Re: [idn] Comments on protocol drafts



> (I've just caught up with the discussion so this will be a general
> comment to the past 100 postings or so.)
> 
> First of all I agree with Oscarsson and others in that the Hoffman
> solution is not acceptable.
> 
> Suppose the organisation "ishockeyförening" ("ishockeyf" + "o" with
> umlaut + "rening") owns a domain. The name contains 16 characters
> which, if my quick and dirty implementation is correct, will be 18
> bytes when compressed with the algorithm in 2.4 (Hoffman). Encoded
> with base32 it's 30 bytes and with "ph6" prepended, we're up from 16
> to 33 bytes just because one of the characters is not ASCII.
> 
> Well, 17 bytes is not a lot but it adds up. (Remember that it's not
> unlikely that it will be used frequently for decades or centuries.)

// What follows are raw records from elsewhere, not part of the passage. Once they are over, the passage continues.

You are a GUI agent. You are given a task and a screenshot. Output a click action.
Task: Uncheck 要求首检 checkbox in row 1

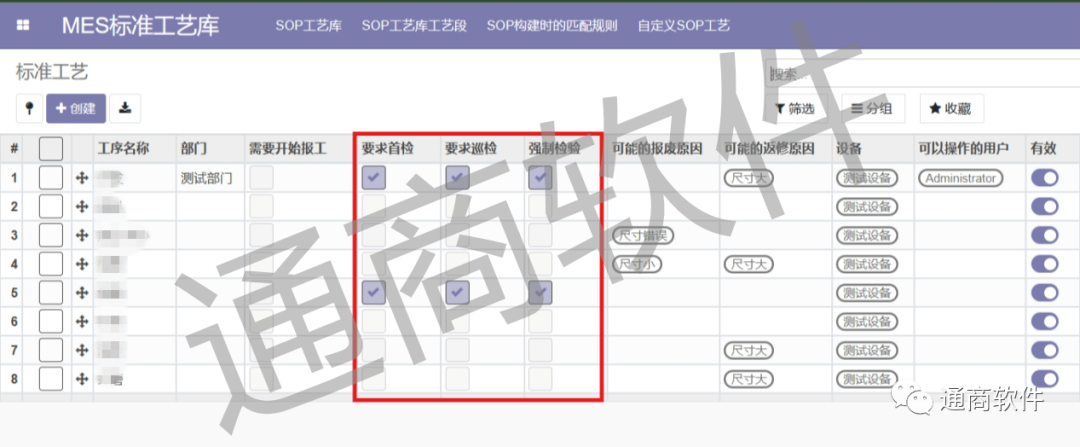tap(373, 178)
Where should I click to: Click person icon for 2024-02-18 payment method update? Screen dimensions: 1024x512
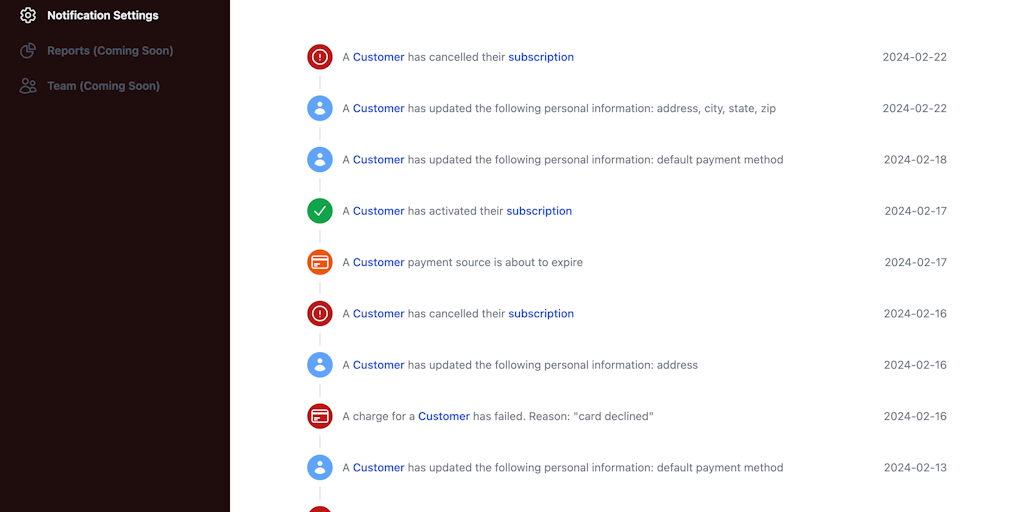pyautogui.click(x=320, y=160)
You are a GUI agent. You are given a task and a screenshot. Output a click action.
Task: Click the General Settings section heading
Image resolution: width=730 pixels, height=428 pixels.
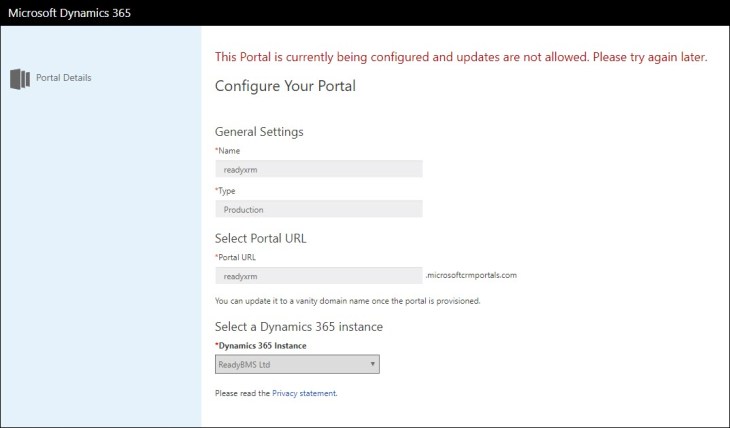coord(259,131)
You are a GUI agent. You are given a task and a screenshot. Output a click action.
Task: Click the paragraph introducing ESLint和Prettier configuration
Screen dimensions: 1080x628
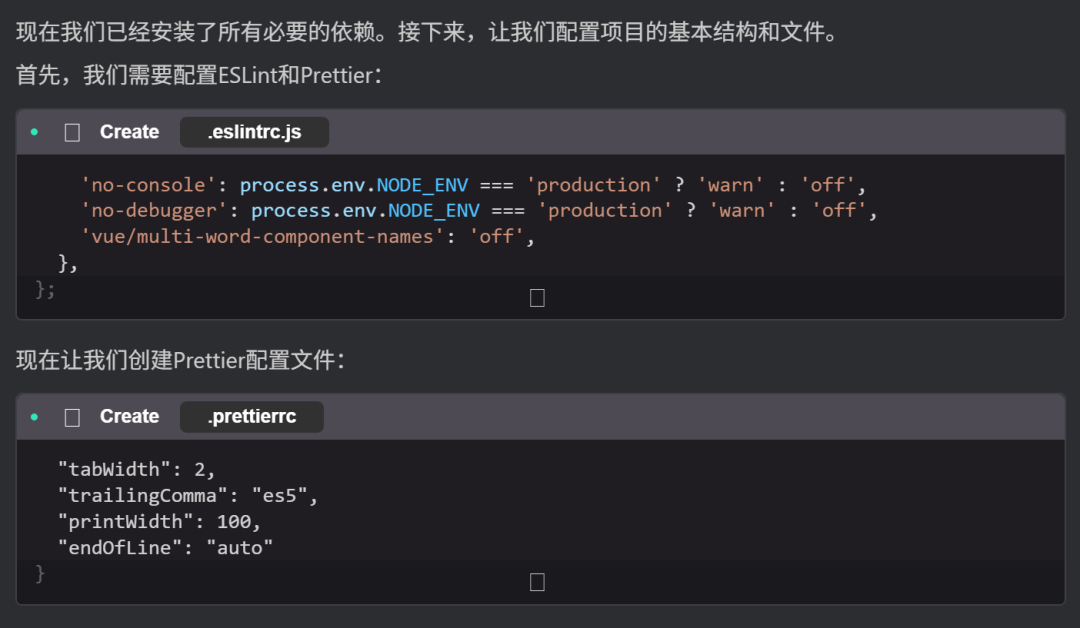(x=199, y=76)
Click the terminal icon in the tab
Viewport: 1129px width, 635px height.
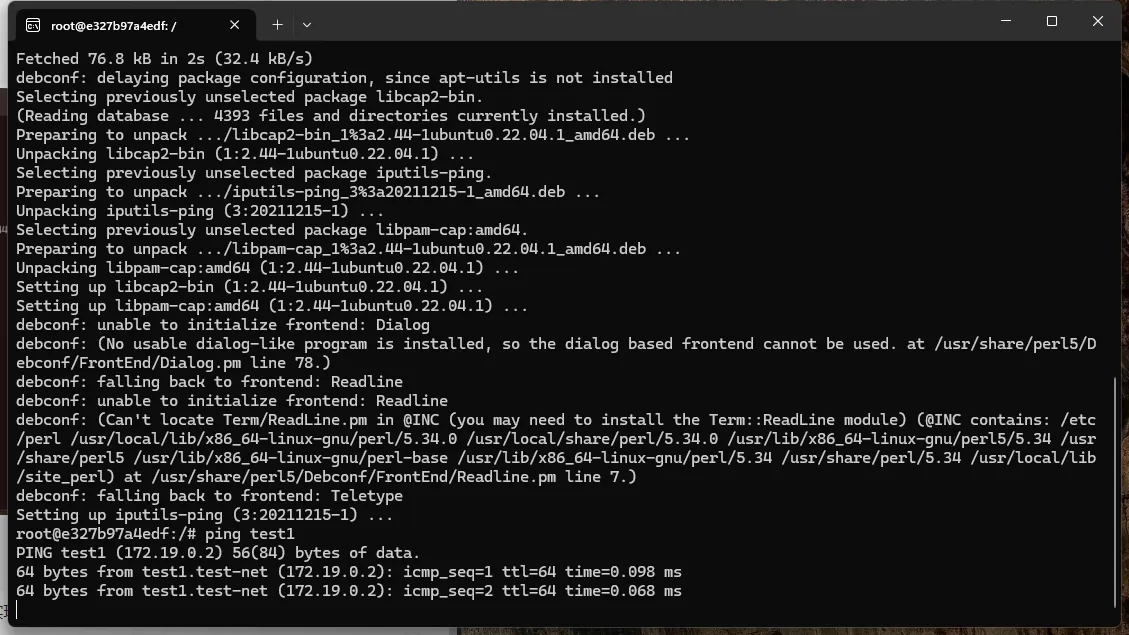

> More importantly, it's completely unnecessary. If ASCII is not to be
> encoded in domain names, I see no reason for it to be just because
> there are one or two non-ASCII characters as well in the string.
> 
> Therefore, I propose the following requirement:
> 
>   If an encoding is used, the ASCII characters in a string must not
>   be encoded in different ways depending on what other characters
>   the string contains.

efficiency does get my sympathies.  however one of the lessons we seem to
continually relearn over the decades is that saving space (ram, disk,
packets) becomes unimportant at a rate that far exceeds our expectations.
so, while we should keep an eye out for useless waste, we should not be
compromising functionality to save some bytes.  bytes seem to become
cheaper at a rate greater that 32ft/sec/sec.